Metabolism of Squamate Reptiles: Allometric and Ecological Relationships

Abstract

We used multiple regression analysis to evaluate the relationship between metabolic rate and three independent variables-mass, temperature, and standard or resting state-for squamate reptiles. For comparisons among adults of different species, mass raised to the .80 power explains 88% of the variation in metabolic rate. (The .80 mass exponent is significantly greater than the .75 predicted by theoretical considerations.) A further 8% of the variation in metabolic rate is explained by body temperature and whether the lizard is in a standard or resting metabolic state.

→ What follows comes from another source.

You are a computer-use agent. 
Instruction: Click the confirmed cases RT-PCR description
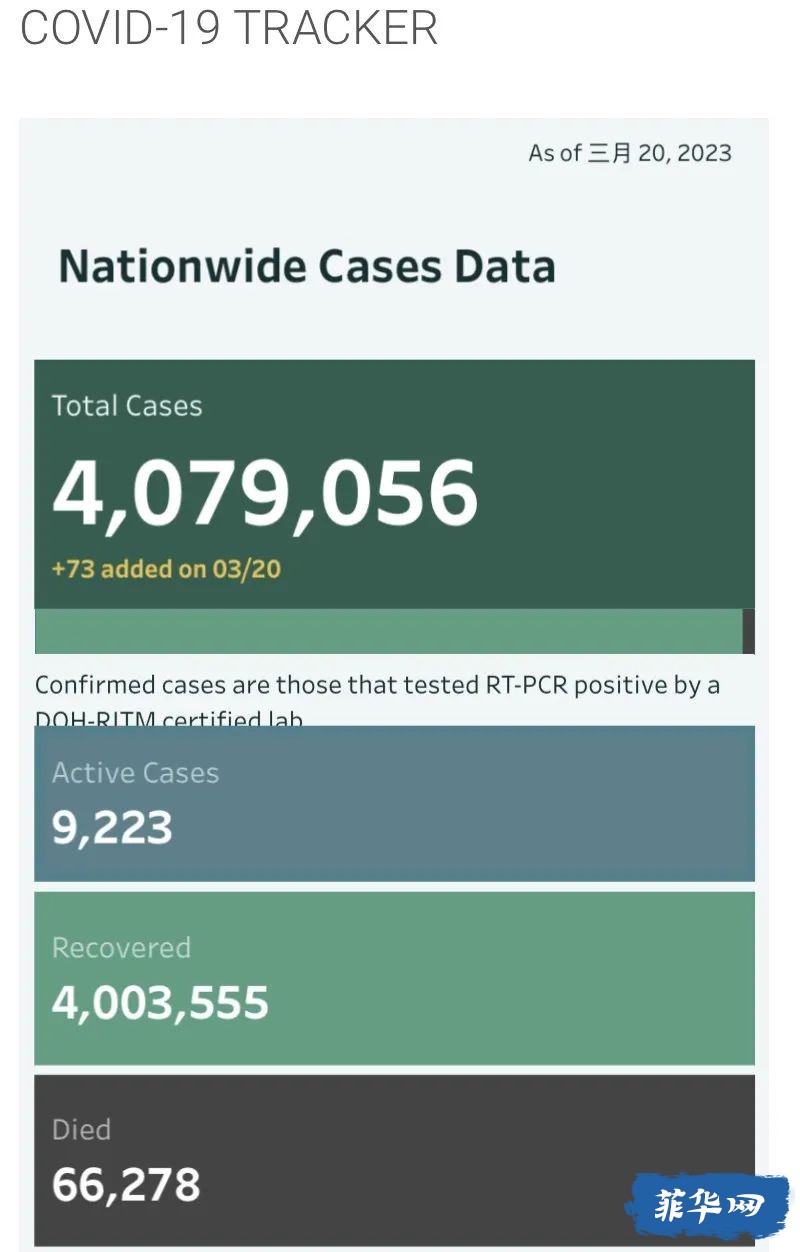point(378,686)
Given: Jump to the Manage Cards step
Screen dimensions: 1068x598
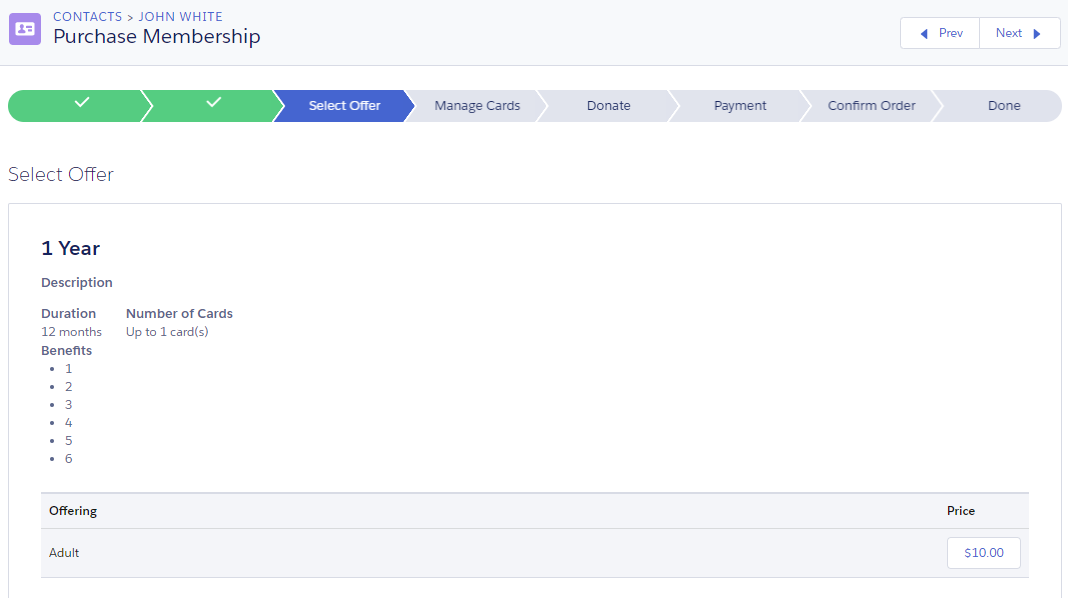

Residuals were used to determine whether metabolic rates varied as a function of phylogenetic relationship or ecological grouping. Familial associations explained 16% of the variation in metabolic rate for varanids, lacertids, iguanids, colubrids, scincids, xantusiids, gekkonids, and boids. More variation (45%) was explained when lizards were partitioned into four ecological categories: day-active predators, hervibores, reclusive predators, and fossorial predators. A single equation relating metabolic rate to mass is thus inappropriate to estimate the metabolism of squamates. For intraspecific comparisons, the mass exponents of the relationship between metabolic rate and mass are significantly lower than .80 for 25 of 28 data sets. Estimating the metabolic rates of juvenile squamates from equations based on comparisons among species is thus invalid. Moreover, there is significant variability among mass exponents among the 14 species that met the statistical requirements for analysis of covariance, and a common mass exponent cannot be assumed for intraspecific comparisons.